ハチマキと砂時計①愛に行った日
サンロード新市街の入口で
私は佐野くんを待っている。
こんな遅い時間の待ち合わせは初めてだ
市民会館でライブが終わって、真っ先に会場を出た。
南国の鮮やかな色の花が
まだ暑い10月の夜の風にゆらめいて
目の前を路面電車が通り過ぎる。
この町は佐野くんの日常で、私の非日常。
「自転車ですぐだから、終わったら行こうか」
と言われたときは、ちょっと驚いた
佐野くんは安心している
私を信頼している
私は何の不安もなく覚悟もしなくてよくて、
初めて来る南の町で佐野くんに会えるのが
楽しみで仕方がない
こんなに長い付き合いなのに、
新しい佐野くんとの関係が始まるのだ。
遠い町のこの景色の中で
夢の中にいるみたい
突然、佐野くんが目の前に現れた
あっ、、って2人とも一瞬最初の言葉が出ない
「荷物置いて来ればよかったのに」
ツアーバックと、お土産が入った大きな袋を抱えた私を見て、そう言った。
片手に頼んでおいた熊本の日本酒を持っている。
荷物を整理しに戻る時間はあったけど、、
待っていたかったのだ
佐野くんを待つ時間。
そんな時間も、日常の私にはない
「来ちゃったよ、私すごくない?」
「こんなところまで来るなんて
ほんとにすごいよ。その行動力は」
「ライブすごい盛り上がったの!」
今の私の勢いは、とにかく凄まじい。
なんと言っても
1日で大好きな推しの2人に会えるのだ。
1人は全国ツアーもやるような
ビックなスーパーアイドルで
1人は高校時代から大好きな佐野くんである。
佐野くんがついでなのか、推しのアイドルがついでなのか...
推しに背中を押されて、佐野くんに会いに来た、のが正解かな。

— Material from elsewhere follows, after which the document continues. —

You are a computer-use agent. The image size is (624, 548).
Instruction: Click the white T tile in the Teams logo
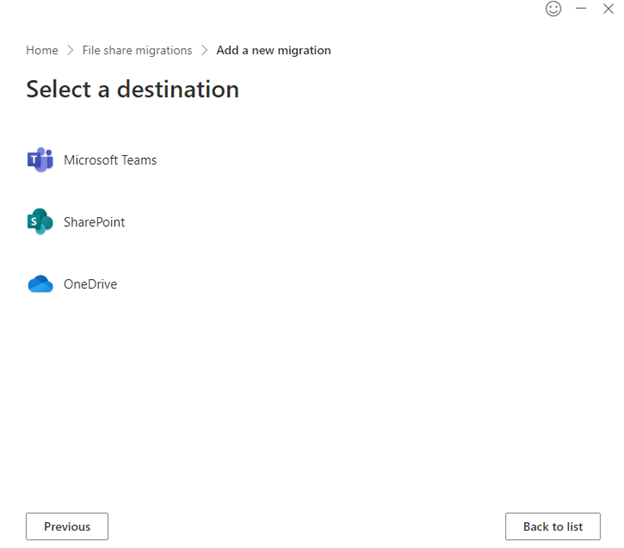34,161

とにかく来てしまった。
東京から熊本へ。
佐野くんは興奮している私を、呆れて見ている。
並んで歩きながら
人通りの少ない広いアーケード街を歩き
地元のお酒が飲めるカウンターバーに入った
何も変わらないような
何かが変わったような
4か月前。
佐野くんとは、何度目のお別れだろう?
と思って毎日泣いていた
今度こそもうだめだ。
私は佐野くんを好きな気持ちを
手放す時だと。
なのに今、こんなに遠い南の町で
2人で並んでお酒を飲んでいる。